EXHIBIT 10.13
HANA BIOSCIENCES, INC.
RESTRICTED STOCK AGREEMENT
This Restricted Stock Agreement (this “Agreement”) made effective as of June 30, 2006, is by and between Hana Biosciences, Inc., a Delaware corporation having a place of business at 400 Oyster Point Boulevard, Suite 215, South San Francisco, California 94080 (the “Company”), and Fred L. Vitale (“Executive”).
INTRODUCTION
A. Pursuant to the Stock Option Agreement between the Company and the Executive dated February 1, 2004 (the “Stock Option”), the Company granted Executive an option to purchase 141,007 shares of the Company’s common stock, as adjusted to reflect stock splits, combinations, mergers and other adjustments prior to the date hereof.
B. Due to the tax implications of Section 409A of the Internal Revenue Code of 1986, as amended (the “Code”), the Company and Executive have agreed to amend the Stock Option in order to increase the exercise price thereof to equal the fair market value of the common stock as of the date of the Stock Option pursuant to an Amendment to Stock Option Agreement of even date herewith between the Company and Executive.

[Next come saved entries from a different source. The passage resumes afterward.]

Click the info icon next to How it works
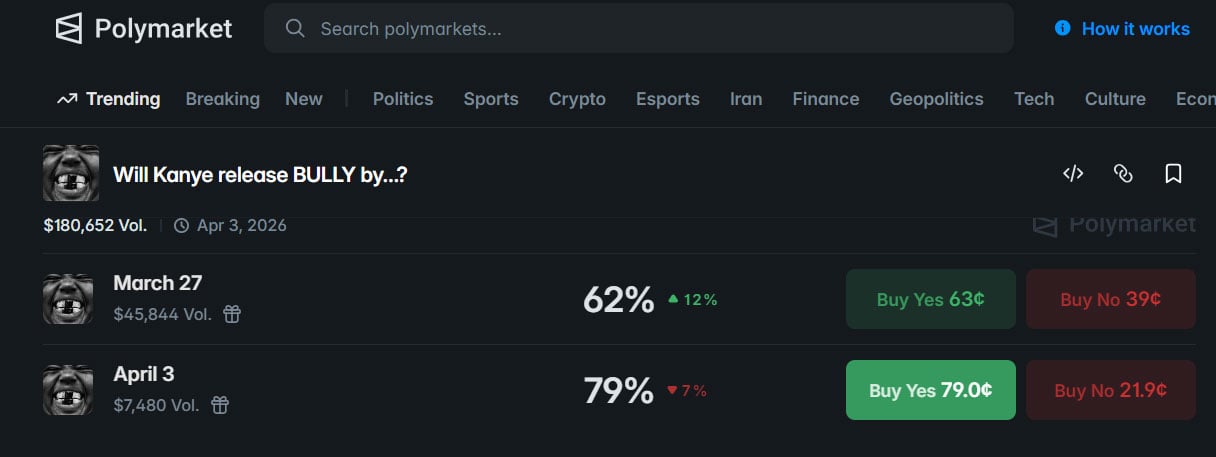This screenshot has height=457, width=1216. pyautogui.click(x=1063, y=29)
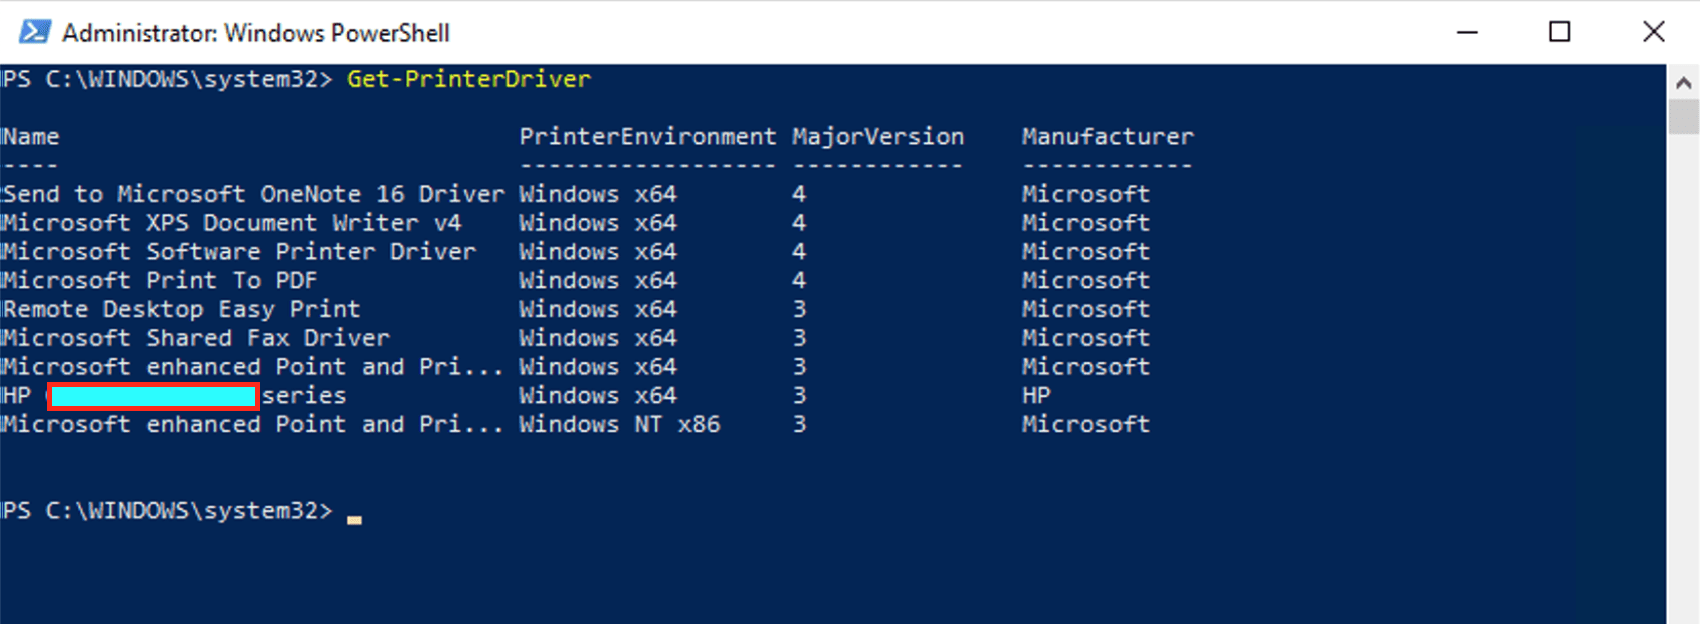The width and height of the screenshot is (1700, 624).
Task: Click the scrollbar up arrow
Action: pyautogui.click(x=1683, y=83)
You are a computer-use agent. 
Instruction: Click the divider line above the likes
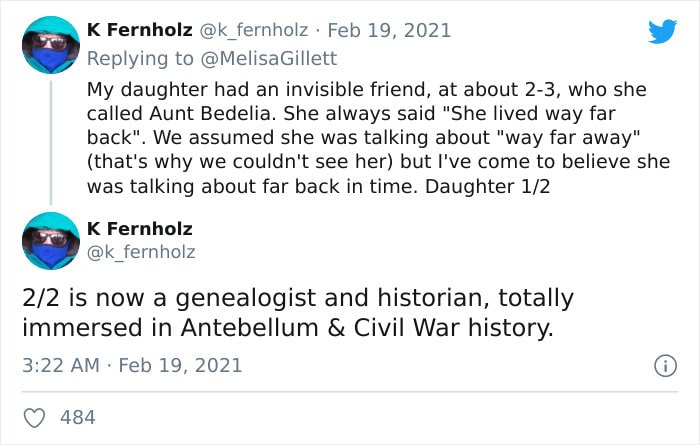pos(350,391)
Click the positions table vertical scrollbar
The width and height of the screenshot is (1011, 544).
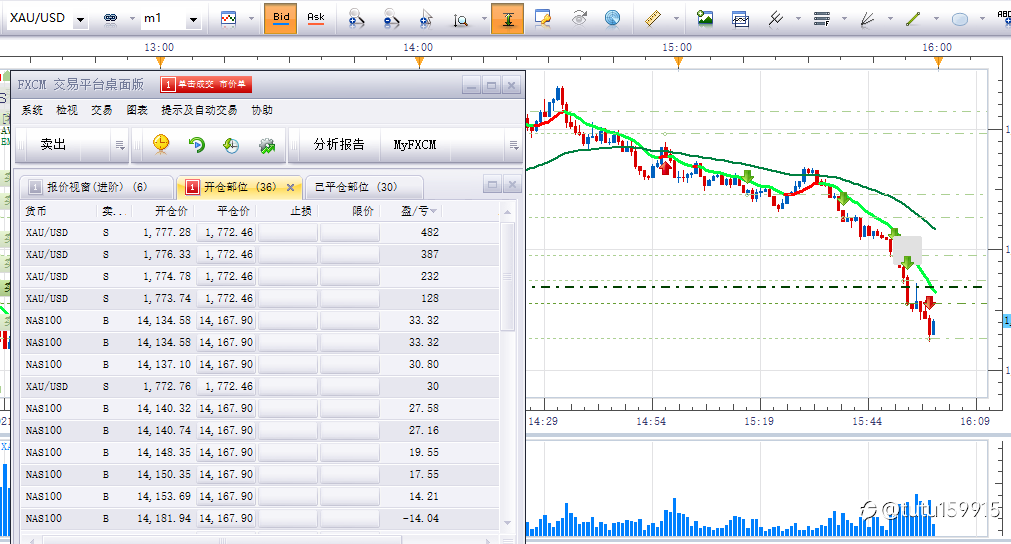(508, 280)
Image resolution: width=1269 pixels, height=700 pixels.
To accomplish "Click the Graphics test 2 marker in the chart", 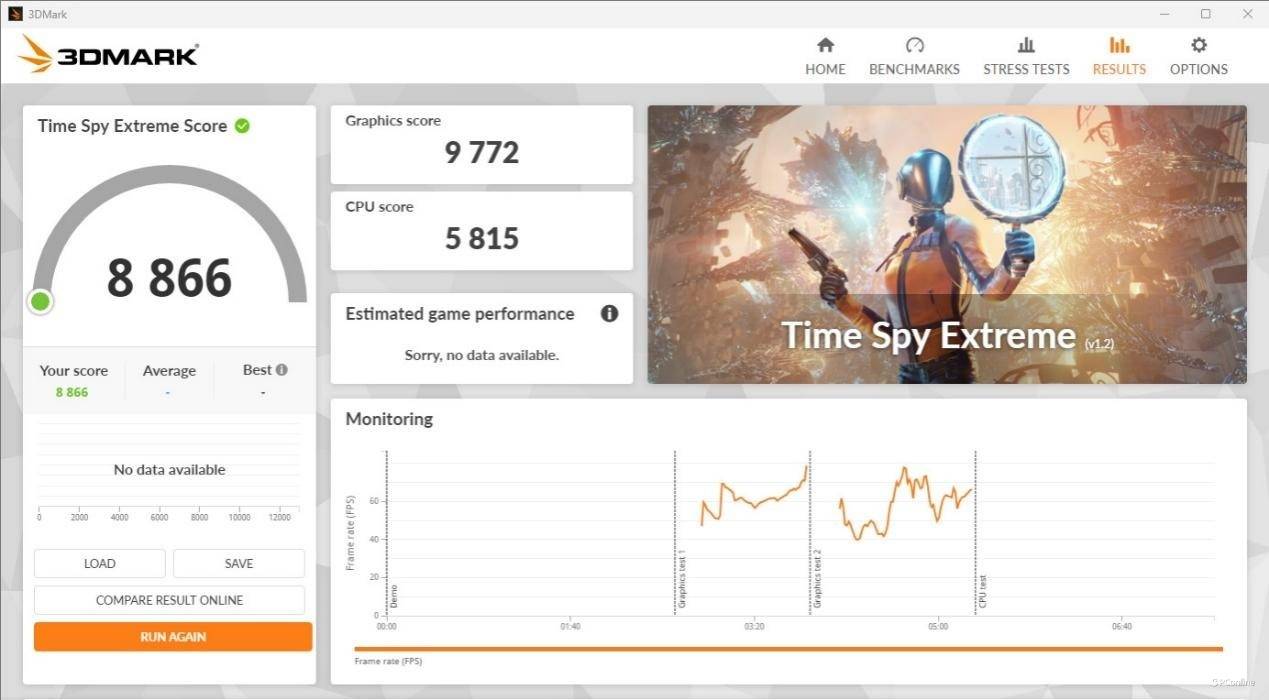I will coord(817,578).
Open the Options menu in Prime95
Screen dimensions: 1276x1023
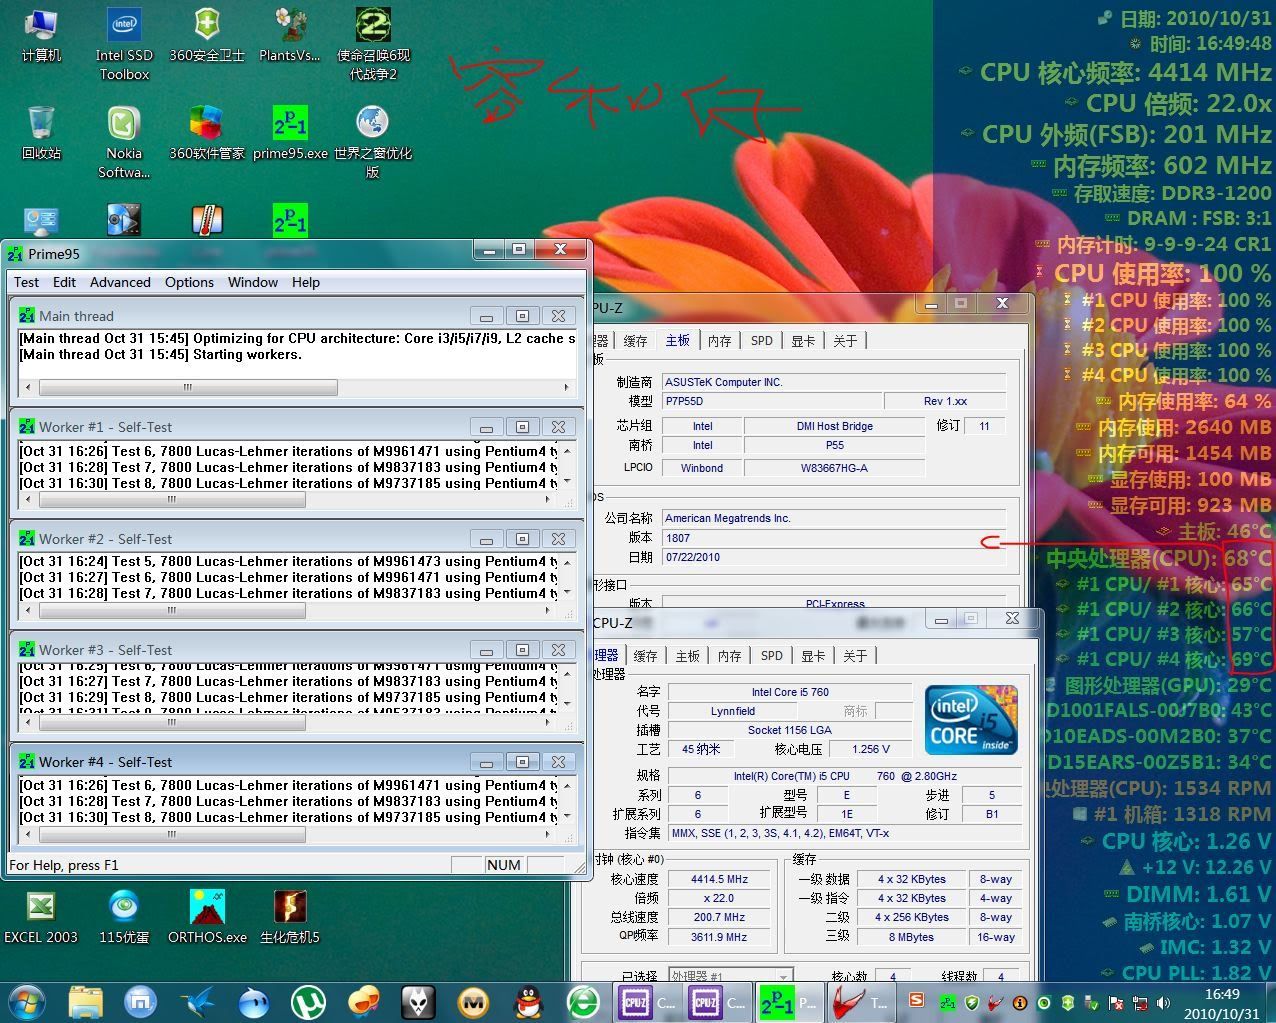189,282
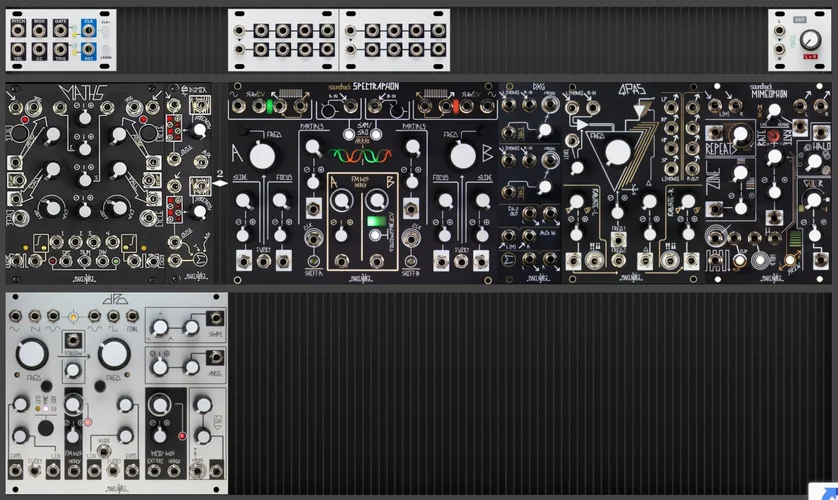Click the level knob on the audio output module

click(x=810, y=40)
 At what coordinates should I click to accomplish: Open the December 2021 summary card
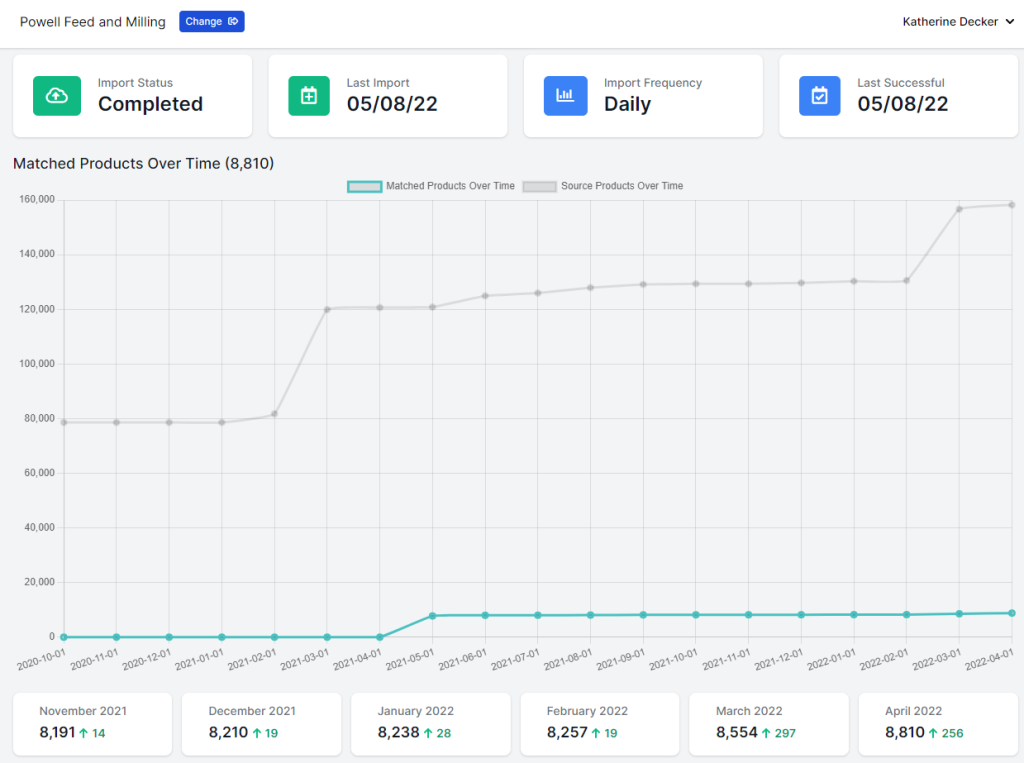tap(261, 724)
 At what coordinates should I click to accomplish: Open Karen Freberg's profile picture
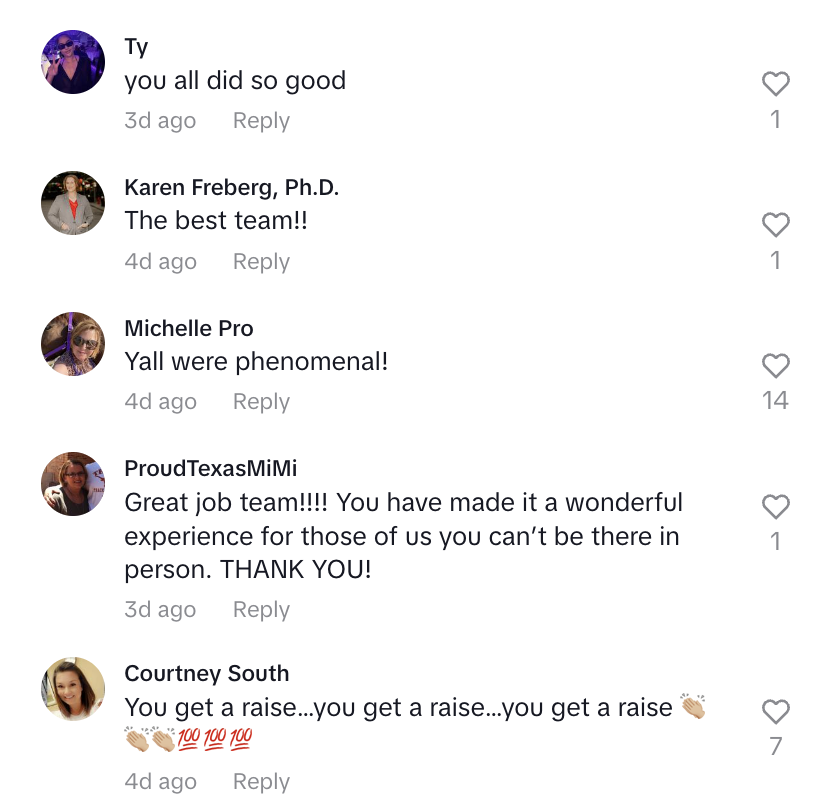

C. To compensate Executive for the increase to the exercise price, the Company desires to issue Executive 7,377 shares of restricted common stock, subject to the terms set forth herein and subject to the terms of the Stock Incentive Plan.
AGREEMENT
Now, Therefore, it is agreed as follows:
1. Grant of Stock. Subject to the terms and provisions of this Agreement and the Company’s 2004 Stock Incentive Plan (the “Stock Incentive Plan”), the Company hereby grants to Executive 7,377 shares of Company common stock (such shares are referred to hereinafter as the “Shares”). Upon the execution of this Agreement, the Shares shall be registered on the books of the Company, and the Company shall cause the transfer agent and registrar of its common stock to issue a certificate in Executive’s name evidencing the Shares (the “Stock Certificate”). Executive shall immediately thereafter deposit with the Company, together with a stock power endorsed in blank by Executive, the Stock Certificate to be held by the Company until such time as the restrictions set forth herein and under the Stock Incentive Plan have lapsed pursuant to paragraph 4 of this Agreement. The Stock Certificate shall bear a legend in substantially the following form:
The transferability of this certificate and the shares of Common Stock represented by it are subject to the terms and conditions of a Restricted Stock Agreement dated June 30, 2006 entered into between the registered owner and the Company. A copy of the agreement is on file in the office of the secretary of the Company.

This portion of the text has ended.